Friday, 10 August 2018

Booked profits from HDFC AMC IPO? Here's how you will be taxed

HDFC Asset Management Company made a stellar debut on the bourses by listing at 58 percent premium over its issue price. Many small retail initial public offering (IPO) investors would have used this opportunity to book profits. The issue price of the HDFC AMC IPO was Rs 1,100 whereas the scrip got listed at Rs 1,739. 

If you are one of the small investors who sold the company's shares at the listing price, you would have made a gain of Rs 639 per share. But before you start celebrating, know how these gains will be taxed. 



Taxation on equity gains 

According to income tax rules, capital gains on equities are taxed according to their holding period. Capital gains are divided into short-term and long-term. 

Any gains made on equity shares sold after holding them for less than a year are called short-term capital gains (STCG). Chetan Chandak, Head of Tax Research, H&R Block India says, "Since the holding period of the shares sold on listing day is less than a year, these gains will be qualified as STCG." 

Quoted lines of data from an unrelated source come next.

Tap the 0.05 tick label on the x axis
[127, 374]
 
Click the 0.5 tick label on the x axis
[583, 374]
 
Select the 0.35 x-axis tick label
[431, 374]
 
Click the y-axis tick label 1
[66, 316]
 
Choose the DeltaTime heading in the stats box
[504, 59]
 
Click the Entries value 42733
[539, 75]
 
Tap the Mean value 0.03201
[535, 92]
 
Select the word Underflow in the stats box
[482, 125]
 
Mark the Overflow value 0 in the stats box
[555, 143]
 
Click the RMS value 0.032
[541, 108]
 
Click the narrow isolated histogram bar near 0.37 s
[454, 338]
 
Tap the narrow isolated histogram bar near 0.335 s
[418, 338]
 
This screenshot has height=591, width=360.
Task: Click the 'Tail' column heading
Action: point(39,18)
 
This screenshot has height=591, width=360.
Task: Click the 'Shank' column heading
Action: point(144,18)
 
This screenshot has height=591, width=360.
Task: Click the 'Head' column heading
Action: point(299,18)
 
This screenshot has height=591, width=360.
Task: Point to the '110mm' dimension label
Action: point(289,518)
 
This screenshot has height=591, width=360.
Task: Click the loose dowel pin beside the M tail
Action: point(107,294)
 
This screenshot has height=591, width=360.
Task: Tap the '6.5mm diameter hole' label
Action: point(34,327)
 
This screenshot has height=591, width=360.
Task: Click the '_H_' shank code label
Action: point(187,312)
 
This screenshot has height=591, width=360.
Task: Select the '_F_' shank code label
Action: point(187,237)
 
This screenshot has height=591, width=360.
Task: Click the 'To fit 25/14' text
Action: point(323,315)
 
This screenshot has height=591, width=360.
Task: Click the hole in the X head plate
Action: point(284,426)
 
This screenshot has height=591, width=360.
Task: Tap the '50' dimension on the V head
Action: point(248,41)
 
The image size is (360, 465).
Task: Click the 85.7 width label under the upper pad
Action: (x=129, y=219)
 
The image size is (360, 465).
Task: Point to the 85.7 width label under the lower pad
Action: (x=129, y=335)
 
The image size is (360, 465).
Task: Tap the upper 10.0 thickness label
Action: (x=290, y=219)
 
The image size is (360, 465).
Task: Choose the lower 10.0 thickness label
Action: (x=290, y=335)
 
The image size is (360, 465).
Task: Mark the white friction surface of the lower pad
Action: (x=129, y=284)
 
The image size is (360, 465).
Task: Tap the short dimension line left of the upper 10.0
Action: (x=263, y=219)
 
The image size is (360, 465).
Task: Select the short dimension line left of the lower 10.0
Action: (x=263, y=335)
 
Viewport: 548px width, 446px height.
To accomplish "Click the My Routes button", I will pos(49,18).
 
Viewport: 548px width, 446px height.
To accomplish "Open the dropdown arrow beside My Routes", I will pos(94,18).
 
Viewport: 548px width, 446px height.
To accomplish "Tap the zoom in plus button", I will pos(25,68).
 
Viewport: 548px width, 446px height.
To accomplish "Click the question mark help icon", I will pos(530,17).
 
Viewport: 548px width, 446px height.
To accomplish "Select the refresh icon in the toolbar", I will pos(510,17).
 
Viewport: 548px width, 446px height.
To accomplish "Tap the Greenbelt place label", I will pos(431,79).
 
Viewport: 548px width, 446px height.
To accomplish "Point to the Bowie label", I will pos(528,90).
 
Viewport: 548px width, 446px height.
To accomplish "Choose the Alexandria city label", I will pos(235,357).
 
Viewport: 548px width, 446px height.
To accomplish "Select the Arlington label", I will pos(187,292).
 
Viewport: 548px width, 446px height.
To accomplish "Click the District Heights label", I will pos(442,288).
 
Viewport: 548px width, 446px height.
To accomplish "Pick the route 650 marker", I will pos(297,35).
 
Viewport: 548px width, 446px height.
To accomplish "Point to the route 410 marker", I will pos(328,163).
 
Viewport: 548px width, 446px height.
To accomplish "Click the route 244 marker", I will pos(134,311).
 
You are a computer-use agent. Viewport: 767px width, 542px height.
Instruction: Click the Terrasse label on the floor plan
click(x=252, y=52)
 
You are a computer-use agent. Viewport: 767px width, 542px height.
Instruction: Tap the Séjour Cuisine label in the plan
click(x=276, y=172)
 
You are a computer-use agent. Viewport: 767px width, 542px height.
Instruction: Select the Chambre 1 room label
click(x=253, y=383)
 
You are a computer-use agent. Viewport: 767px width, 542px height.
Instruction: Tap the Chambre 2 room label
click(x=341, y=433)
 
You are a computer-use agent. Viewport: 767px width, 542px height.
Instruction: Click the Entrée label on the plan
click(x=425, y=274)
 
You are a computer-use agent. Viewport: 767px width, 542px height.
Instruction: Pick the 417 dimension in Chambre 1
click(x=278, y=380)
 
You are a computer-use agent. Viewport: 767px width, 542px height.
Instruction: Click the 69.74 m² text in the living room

On the other hand, if you have sold equity shares after holding them for more than a year, then these gains are called long-term capital gains (LTCG). 

Indian Stock Market Updates click here Trade Nivesh 

"If you sold these shares through the recognized stock exchange and paid STT on the sale transaction then these gains will be taxable at 15 percent under section 111A of the income tax Act," adds Chandak.